• Behind the piano

    Behind the piano: André Luiz Machado

    A while back I posted about the tune Sonnet by André Luiz Machado and Manos Charalabopoulos. Now it’s time to get to know the first of the two composers a bit better!

    What’s your name? 
    André Luiz Gomes Machado

    How did you come up with your artist name?
    My artist name is almost the same as the real one. I’ve just removed the middle section, nonetheless it was too late when I realised there were so many André Luiz Machado’s in other professions while searching on google, but at least, not a second composer or musician.

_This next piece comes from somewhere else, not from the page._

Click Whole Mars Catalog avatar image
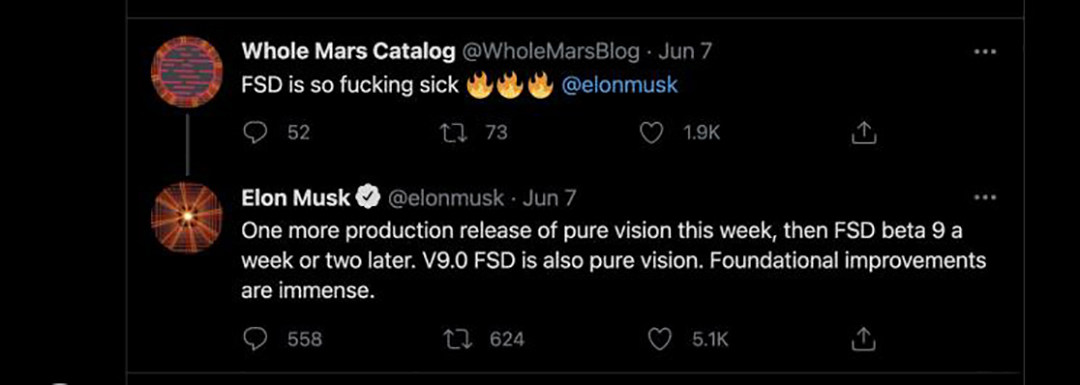Viewport: 1080px width, 385px height. coord(187,72)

    Where are you from? And where do you live?
    I’m from Brazil and currently live in my hometown called Goiânia, centrally located in the heart of the country, in the State of Goiás. I have lived for two years in the UK where I met Manos during our master’s degree at the University of Bristol, and in 2020 I’m heading further to the West, moving my home studio to Vancouver, Canada.

    How long have you been playing the piano, and do you play other instruments as well?
    I’ve been playing the piano since the age of 14, but I don’t consider myself a pianist, but a very passionate composer who use these magical keys to write music for film and games, and concert music for great performers such as Manos. So, it’s been 23 years since I started studying piano. I also studied classical guitar and my main performance instrument is the voice; I’m a Classical singer, too.

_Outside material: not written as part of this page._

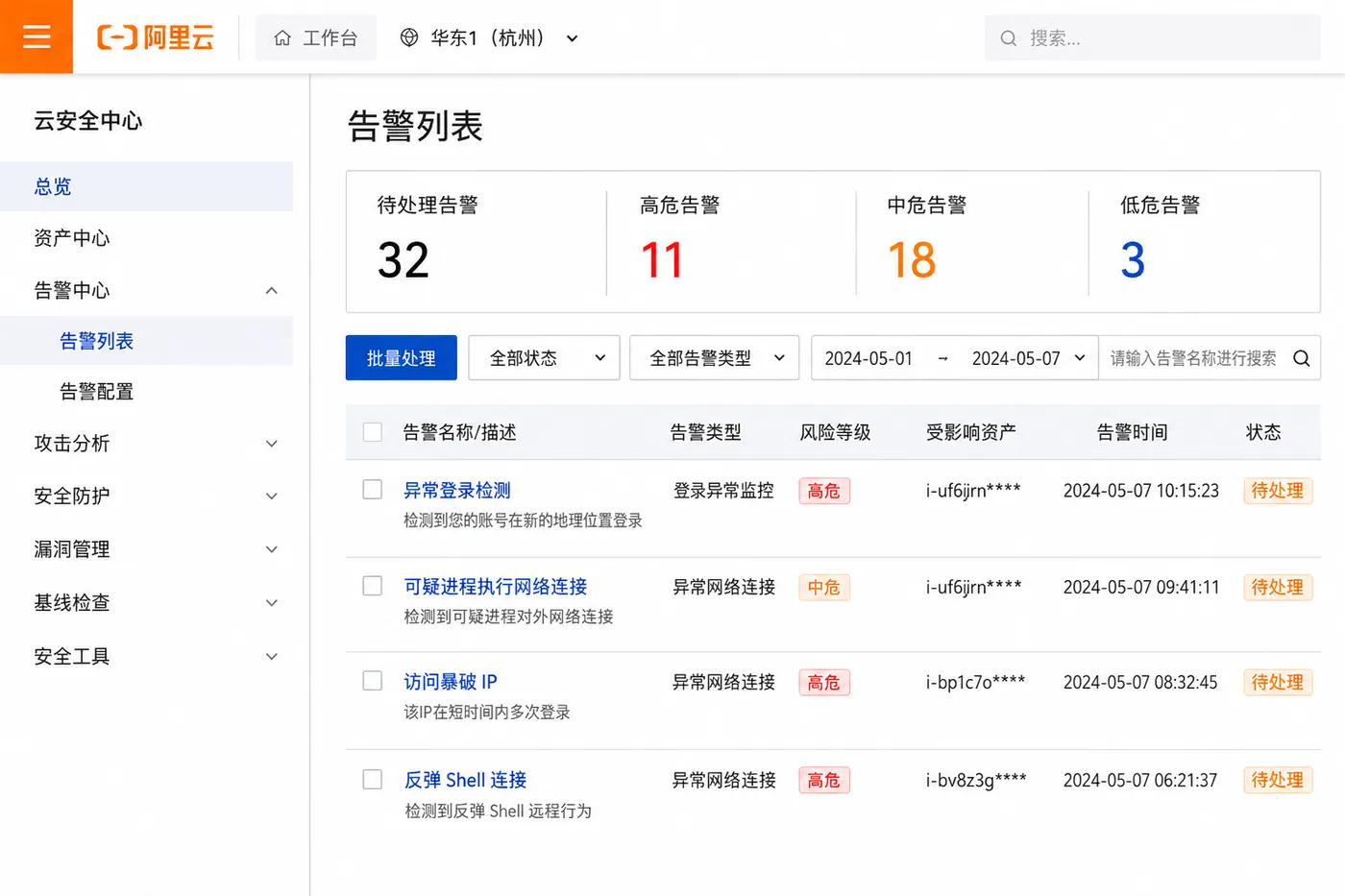Screen dimensions: 1345x896
Task: Collapse 告警中心 with the up chevron
Action: [272, 290]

    Tell us about how you started playing music. 
    I started playing music when I was 10, studying Classical guitar and dreaming about becoming a famous rock star on a great heavy metal band and afterwards, on a top progressive rock group. Prog rock music brought me to the world of Classical music, and believe it or not, my first contact with Debussy’s works was through a 70’s prog group called Renaissance. Debussy’s prelude La cathédrale engloutie opened one of its songs and absolutely amazed me, and there I started to be influenced by an impressionist aesthetic. 

    How long have you been making piano music?
    Since the beginning of my piano studies I loved to improvise on the instrument, but my first written and complete work for piano solo dates from 2003 I guess.

    Tell us something about that moment you realized you could make songs yourself!
    It is funny to mention that. When I was 13, I was already playing in rock bands, but my taste was being driven towards a Classical music approach present on some melodic heavy metal bands and progressive rock groups. I started feeling rejected on the band I was playing for some of these individual differences in taste, and so I started foreseeing me in the long future sitting alone in a room, playing the keyboard and completely writing music on my own. So I got a keyboard, and music has started to flow. However, only some years later that I decided to become a Classical and Film music composer, and joined the university to the study composition and singing.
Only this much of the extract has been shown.